CODEWITHSUNDEEP
c++templatesoverloading
Sogartar
Sogartar

Reputation: 2175

c++ template function overlading argument deduction with const argument

I am having the following setup:

template <typename T>
void foo(T& t);
void foo(const int& t);

void f()
{
    int i;
    foo(i); //Unresolved reference to "void foo<int>(int &)"
    foo(const_cast<const int&>(i)); //Unresolved reference to "void foo(int const &)"
}

In the first call to foo, the compiler tries to call the template version, since the argument of the non-template one does not match the type of i. In the second call the non-template version is called. I am using the Microsoft C++ compiler version 10. Is this standard behavior? If the type is not exactly matched, even if it only has a const modifier, then the template function is called?

EDIT: I know those two functions don't have definition, I am just pointing out what the linker complains about, to make it more clear what the compiler wants to call.

Upvotes: 1

Views: 474

Answers (3)

Andy Prowl
Andy Prowl

Reputation: 126542

Yes, this behavior is correct according to the C++11 Standard.

In the first case, the argument is a reference to a non-const integer. Both overloads are viable to resolve this call, but the function template allows a perfect match, while the non-template overload requires a qualification conversion.

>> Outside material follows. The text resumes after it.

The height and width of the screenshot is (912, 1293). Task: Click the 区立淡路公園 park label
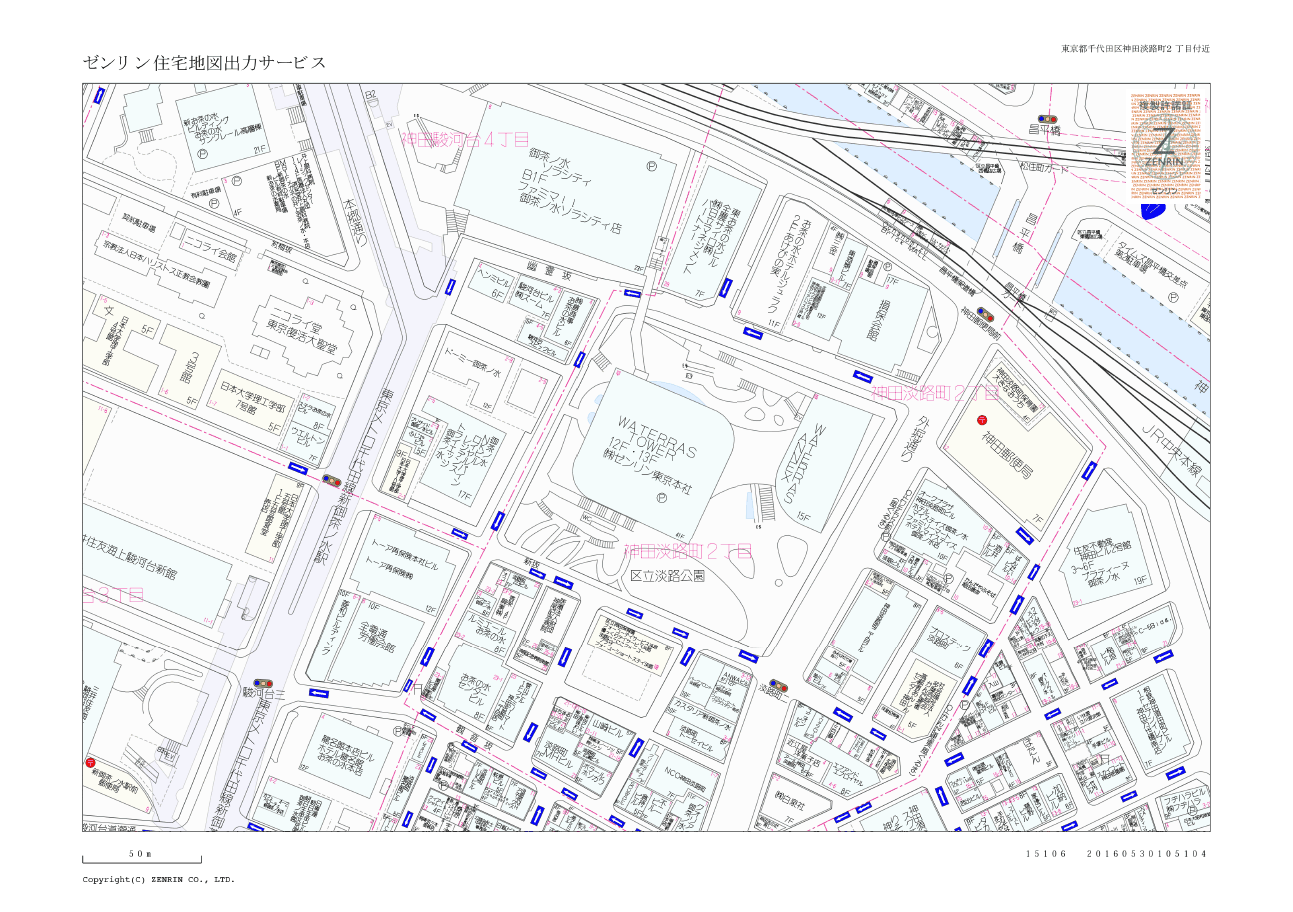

In the second case, both are a perfect match, but one of the overloads is not a function template, and therefore it is a better candidate than the function template. Per § 13.3.3/1, in fact:

Given these definitions, a viable function F1 is defined to be a better function than another viable function F2 if for all arguments i, ICSi(F1) is not a worse conversion sequence than ICSi(F2), and then

— for some argument j, ICSj(F1) is a better conversion sequence than ICSj(F2), or, if not that,

— the context is an initialization by user-defined conversion (see 8.5, 13.3.1.5, and 13.3.1.6) and the standard conversion sequence from the return type of F1 to the destination type (i.e., the type of the entity being initialized) is a better conversion sequence than the standard conversion sequence from the return type of F2 to the destination type. [ ... ] or, if not that,

F1 is a non-template function and F2 is a function template specialization, or, if not that,

— [...]

Upvotes: 4

Sarfaraz Nawaz
Sarfaraz Nawaz

Reputation: 361732

Is this standard behavior? If the type is not exactly matched, even if it only has a const modifier, then the template function is called?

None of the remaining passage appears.